> Task prompt
Count the lines below that contain the string "theft", treating uppercase and lowercase as different. Give only the number.
───
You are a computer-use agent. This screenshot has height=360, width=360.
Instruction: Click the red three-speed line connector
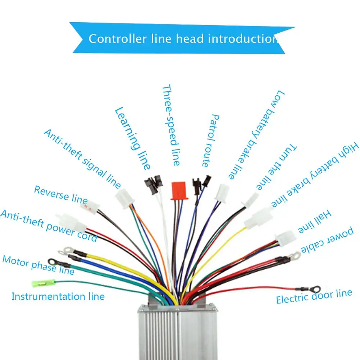[x=179, y=191]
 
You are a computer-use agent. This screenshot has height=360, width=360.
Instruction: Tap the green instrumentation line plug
[x=44, y=283]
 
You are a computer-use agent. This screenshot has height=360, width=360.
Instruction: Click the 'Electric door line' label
[x=314, y=296]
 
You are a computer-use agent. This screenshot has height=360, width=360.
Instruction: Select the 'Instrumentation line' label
[x=58, y=296]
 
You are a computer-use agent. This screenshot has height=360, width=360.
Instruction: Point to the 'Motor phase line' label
[x=38, y=265]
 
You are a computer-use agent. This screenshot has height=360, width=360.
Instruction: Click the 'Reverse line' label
[x=61, y=195]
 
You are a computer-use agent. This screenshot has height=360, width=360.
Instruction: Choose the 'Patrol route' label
[x=211, y=141]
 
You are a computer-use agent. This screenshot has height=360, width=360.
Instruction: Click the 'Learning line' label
[x=133, y=138]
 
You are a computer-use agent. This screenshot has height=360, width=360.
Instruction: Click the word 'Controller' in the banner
[x=118, y=38]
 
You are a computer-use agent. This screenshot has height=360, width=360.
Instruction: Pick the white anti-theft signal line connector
[x=124, y=199]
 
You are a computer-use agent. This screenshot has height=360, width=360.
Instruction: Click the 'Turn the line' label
[x=277, y=167]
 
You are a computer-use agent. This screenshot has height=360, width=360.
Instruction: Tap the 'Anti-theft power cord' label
[x=49, y=226]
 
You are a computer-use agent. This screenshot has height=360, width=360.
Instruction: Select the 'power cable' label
[x=327, y=240]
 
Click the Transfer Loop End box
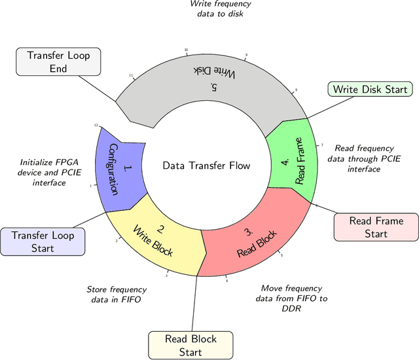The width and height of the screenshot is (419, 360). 58,62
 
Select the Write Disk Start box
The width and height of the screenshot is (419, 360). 369,89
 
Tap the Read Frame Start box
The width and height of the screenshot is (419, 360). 376,227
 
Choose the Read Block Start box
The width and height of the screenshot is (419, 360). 191,346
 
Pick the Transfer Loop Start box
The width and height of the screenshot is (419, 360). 43,242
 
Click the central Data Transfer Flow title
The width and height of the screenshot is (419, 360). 206,166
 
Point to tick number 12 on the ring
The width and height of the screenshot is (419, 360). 96,125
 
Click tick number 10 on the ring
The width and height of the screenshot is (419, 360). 186,50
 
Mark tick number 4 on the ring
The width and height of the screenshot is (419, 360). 227,281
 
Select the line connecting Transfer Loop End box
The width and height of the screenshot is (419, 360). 97,88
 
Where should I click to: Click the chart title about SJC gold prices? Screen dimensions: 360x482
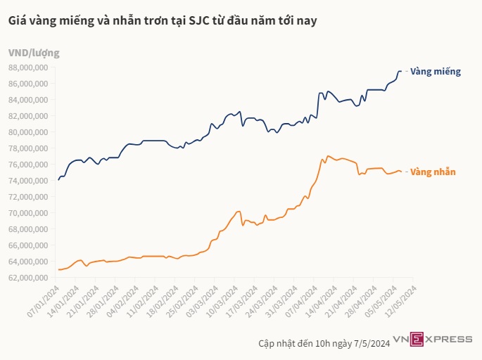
───
> Solution for this exercise
2